Последние годы Урсулы омрачены борьбой с Фернандой, жестокосердной ханжой, сделавшей ложь
и лицемерие основой жизни семьи. Она воспитывает сына бездельником, заточает в монастырь согрешившую
с мастеровым дочь Меме. Макондо, из которого банановая компания выжала все соки, доходит до предела
запущения. В этот мёртвый городок, засыпанный пылью и изнурённый жарой, после смерти матери
возвращается Хосе Аркадио, сын Фернанды, и находит в опустошённом родовом гнезде незаконнорождённого
племянника Аурелиано Бабилонью. Сохраняя томное достоинство и аристократические манеры, он посвящает
своё время блудливым играм, а Аурелиано в комнате Мелькиадеса погружён в перевод зашифрованных
стихов старых пергаментов и делает успехи в изучении санскрита.

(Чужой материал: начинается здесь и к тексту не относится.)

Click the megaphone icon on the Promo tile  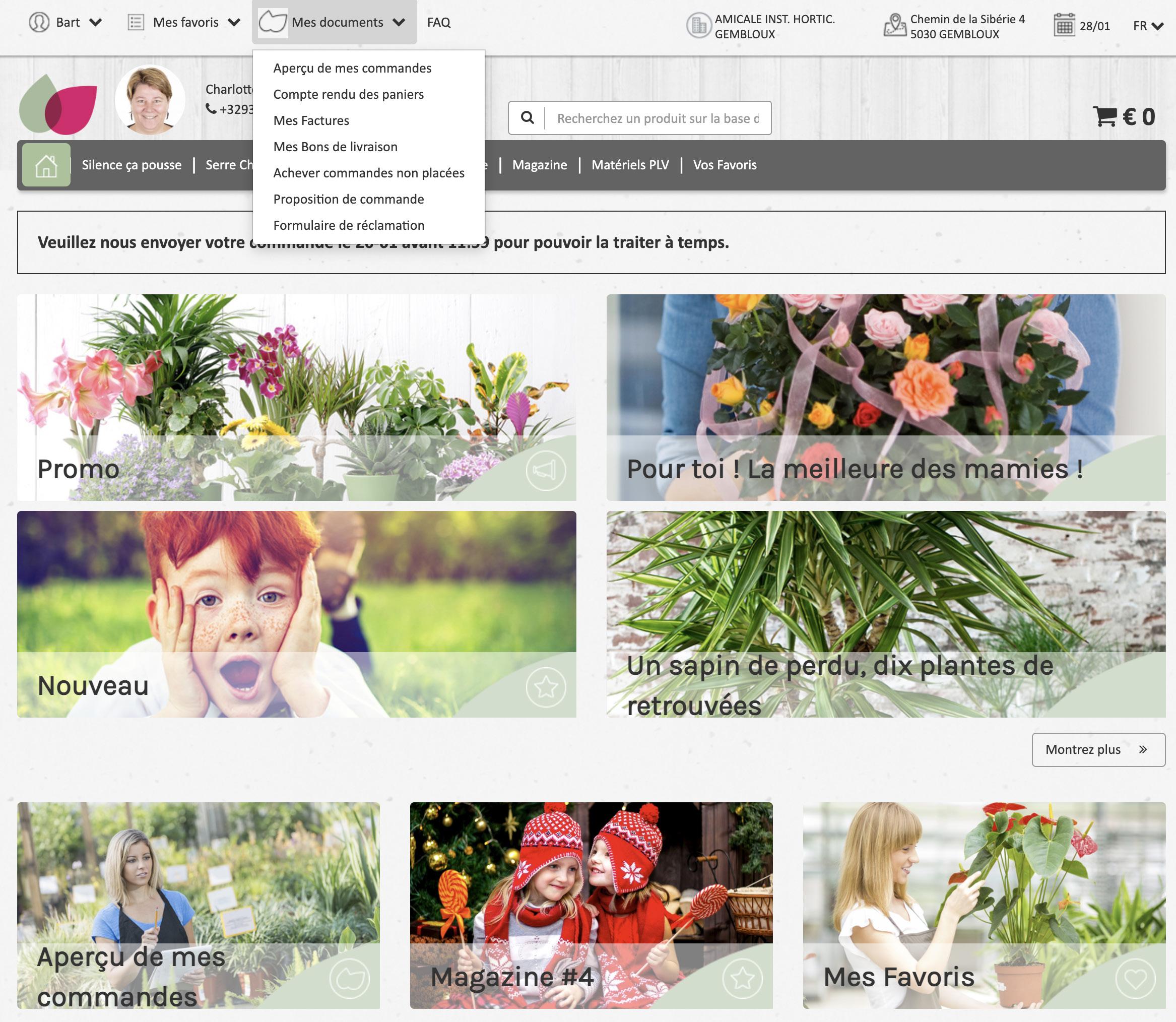(546, 471)
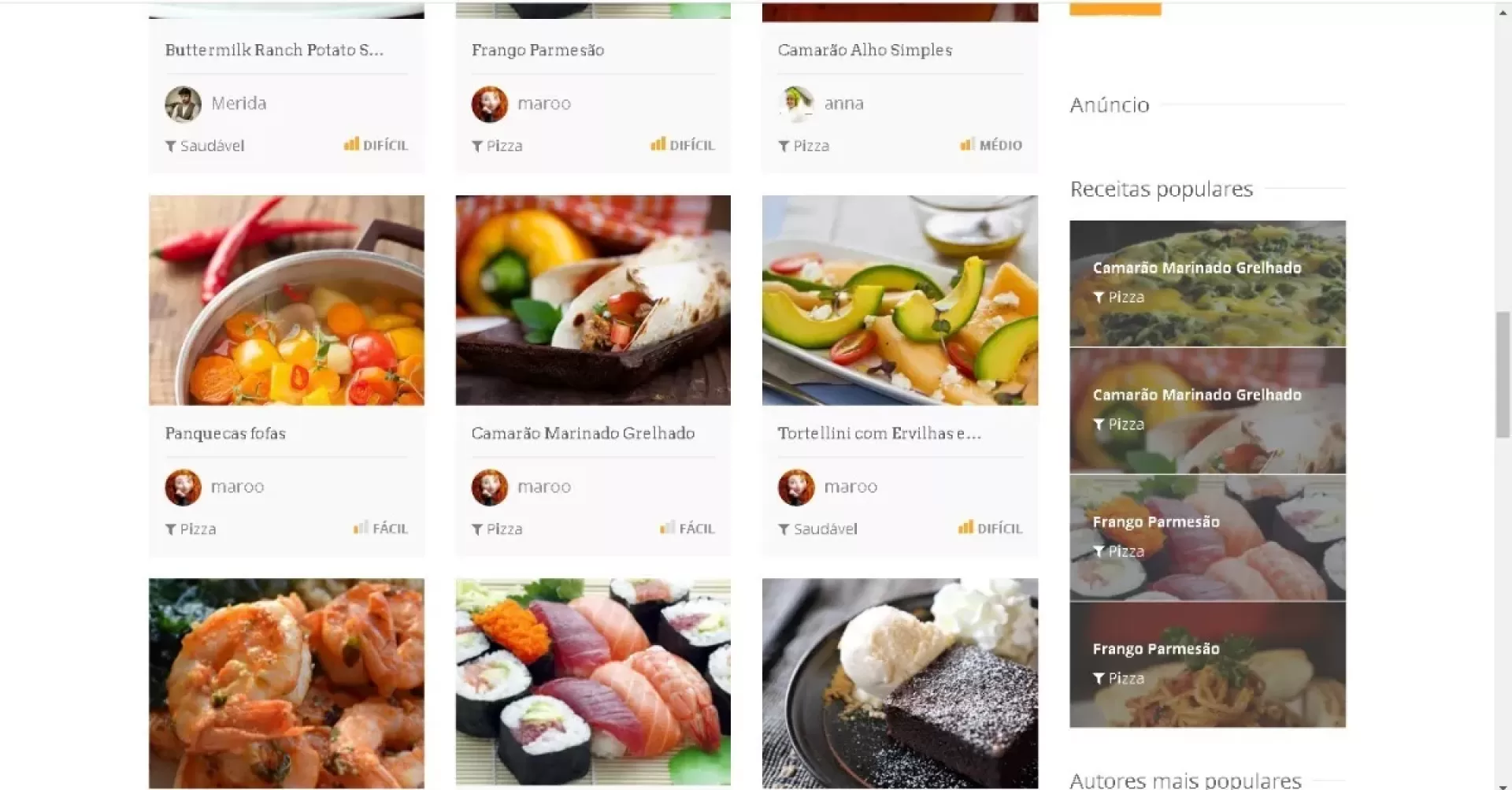
Task: Open the Camarão Alho Simples recipe title
Action: pyautogui.click(x=865, y=50)
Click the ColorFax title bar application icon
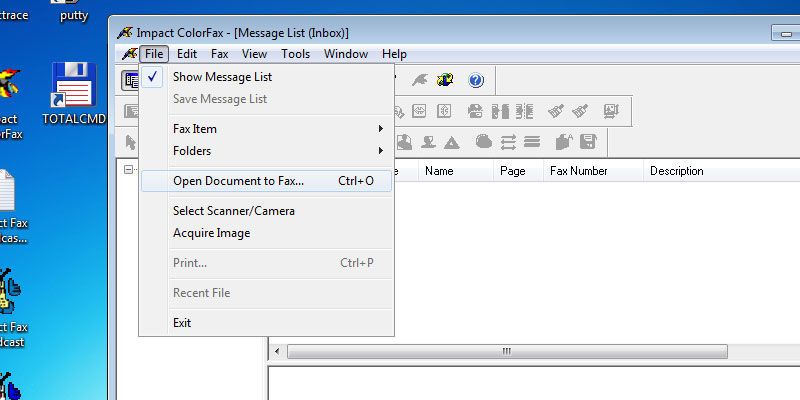This screenshot has width=800, height=400. (x=123, y=32)
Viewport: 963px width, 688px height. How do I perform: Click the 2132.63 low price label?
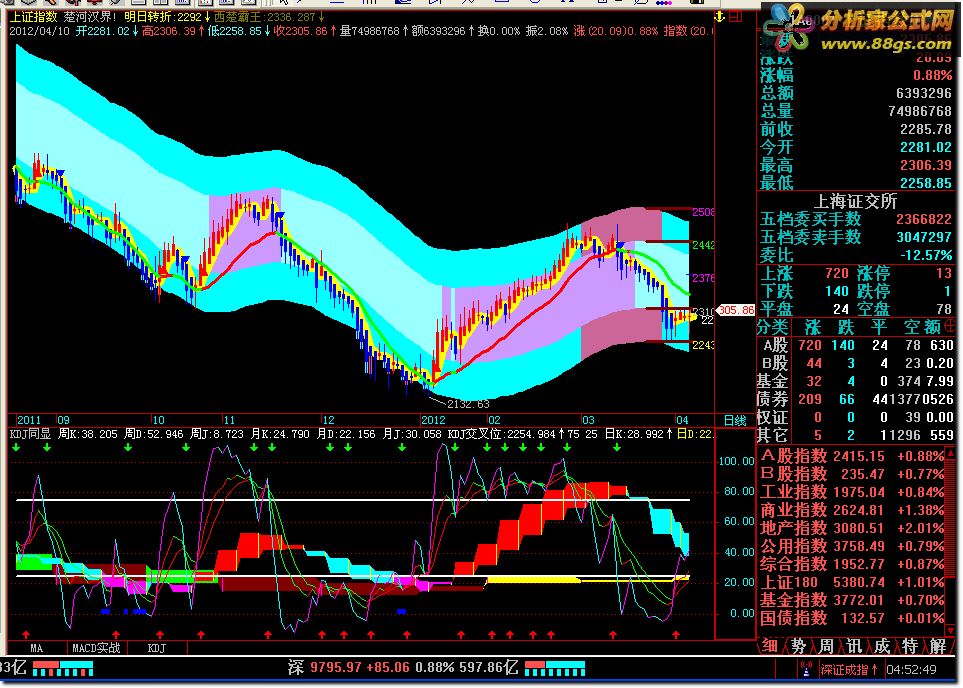468,403
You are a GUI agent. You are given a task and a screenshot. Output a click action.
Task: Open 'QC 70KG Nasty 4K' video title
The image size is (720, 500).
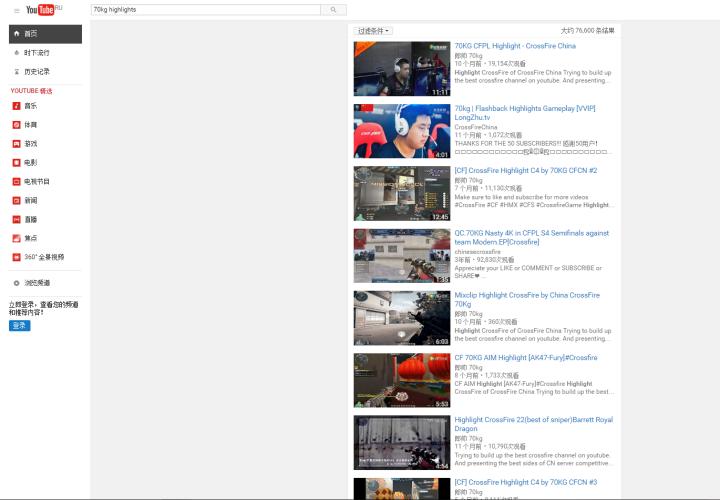pos(531,233)
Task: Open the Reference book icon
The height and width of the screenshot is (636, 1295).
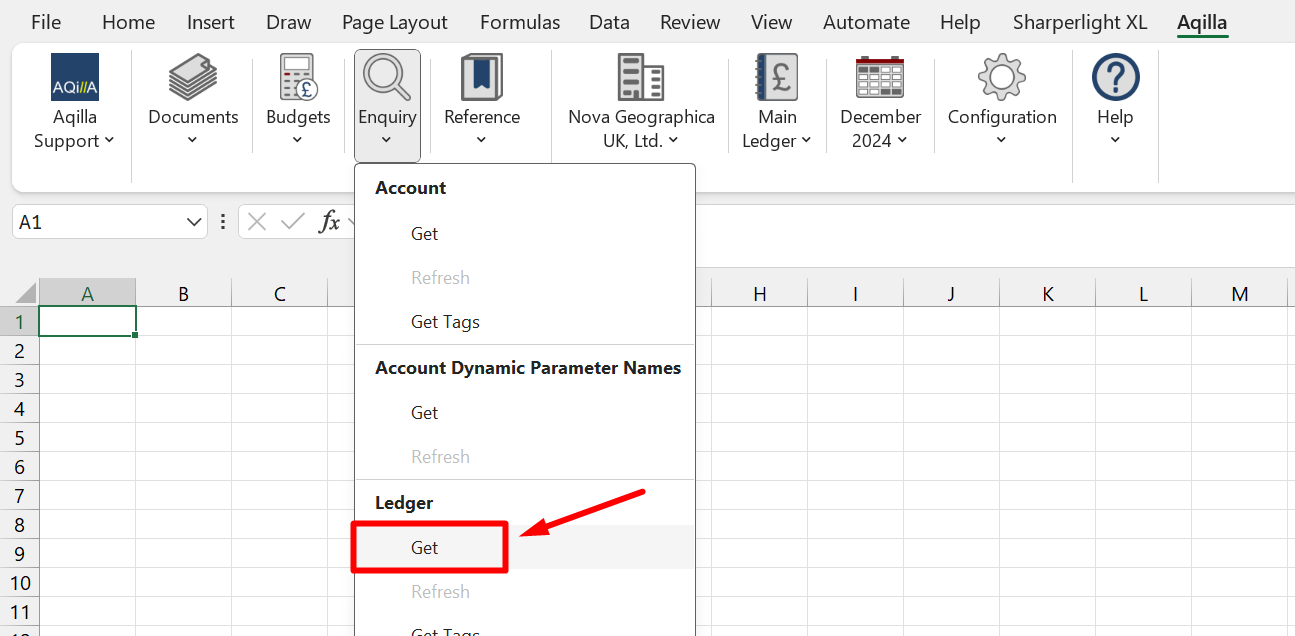Action: (x=481, y=77)
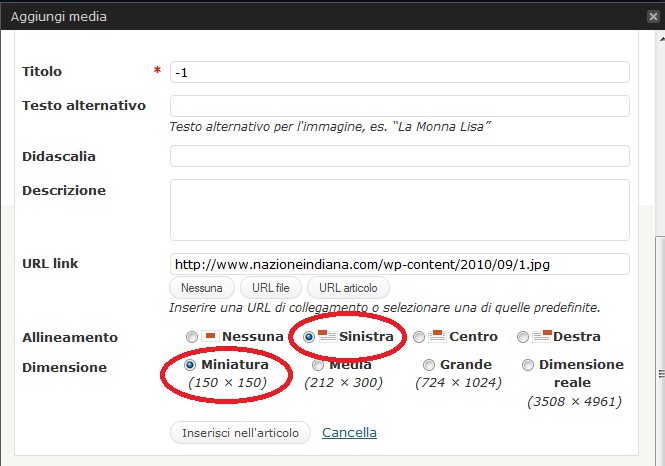Click inside the Descrizione text area

click(x=399, y=210)
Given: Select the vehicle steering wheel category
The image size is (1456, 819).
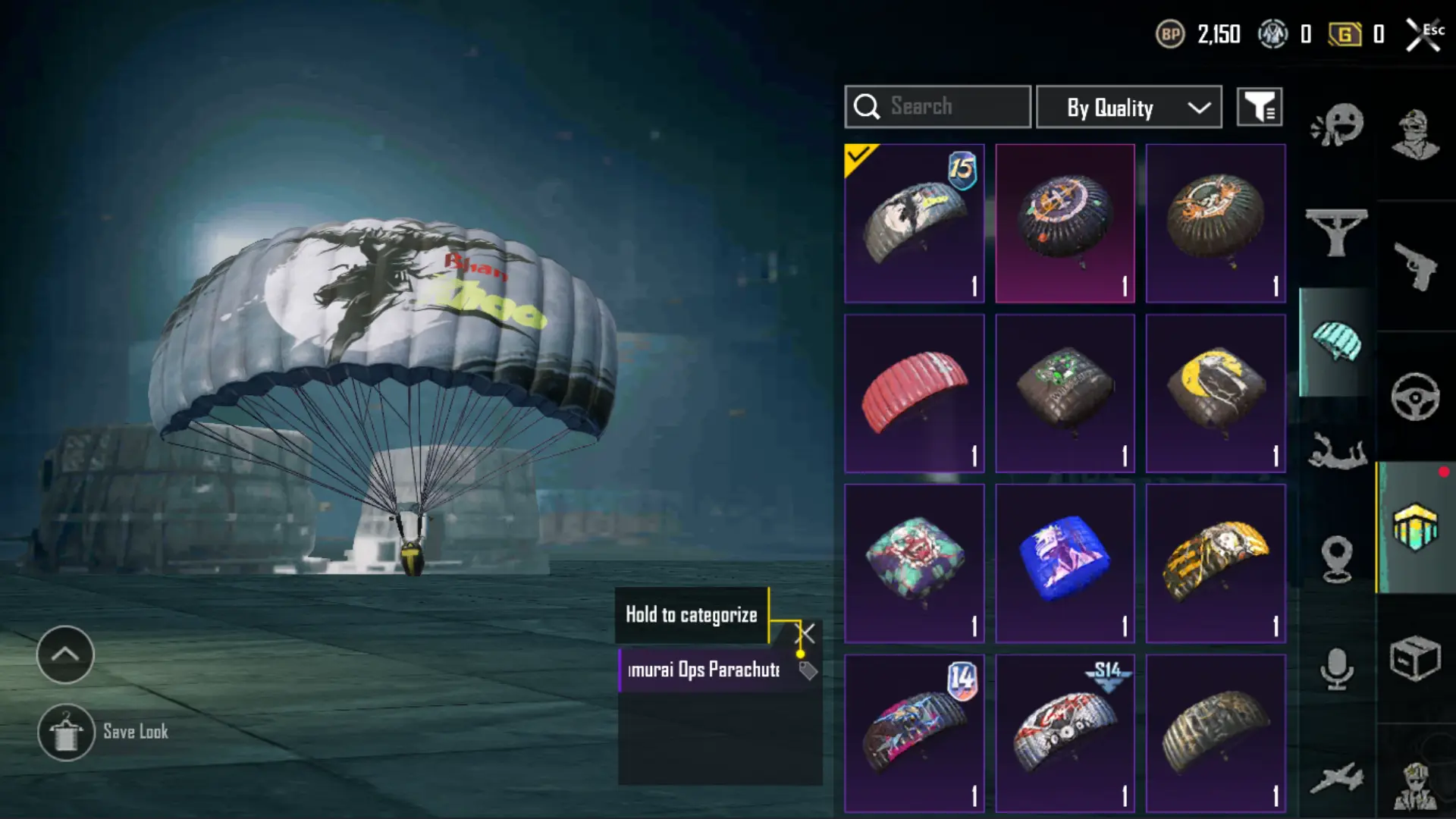Looking at the screenshot, I should tap(1415, 397).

Приехавшая из Европы, где она получала образование, Амаранта Урсула одержима мечтой возродить
Макондо. Умная и энергичная, она пытается вдохнуть жизнь в преследуемое несчастьями местное людское
общество, но безуспешно. Безрассудная, губительная, всепоглощающая страсть связывает Аурелиано с его
тёткой. Молодая пара ожидает ребёнка, Амаранта Урсула надеется, что ему предопределено возродить род
и очистить его от гибельных пороков и призвания к одиночеству. Младенец — единственный из всех Буэндиа,
рождённых на протяжении столетия, зачат в любви, но появляется он на свет со свиным хвостиком,
а Амаранта Урсула умирает от кровотечения. Последнему же в роду Буэндиа суждено быть съеденным
рыжими муравьями, наводнившими дом. При всё усиливающихся порывах ветра Аурелиано читает
в пергаментах Мелькиадеса историю семьи Буэндиа, узнавая, что не суждено ему выйти из комнаты, ибо
согласно пророчеству город будет сметён с лица земли ураганом и стёрт из памяти людей в то самое
мгновение, когда он кончит расшифровывать пергаменты.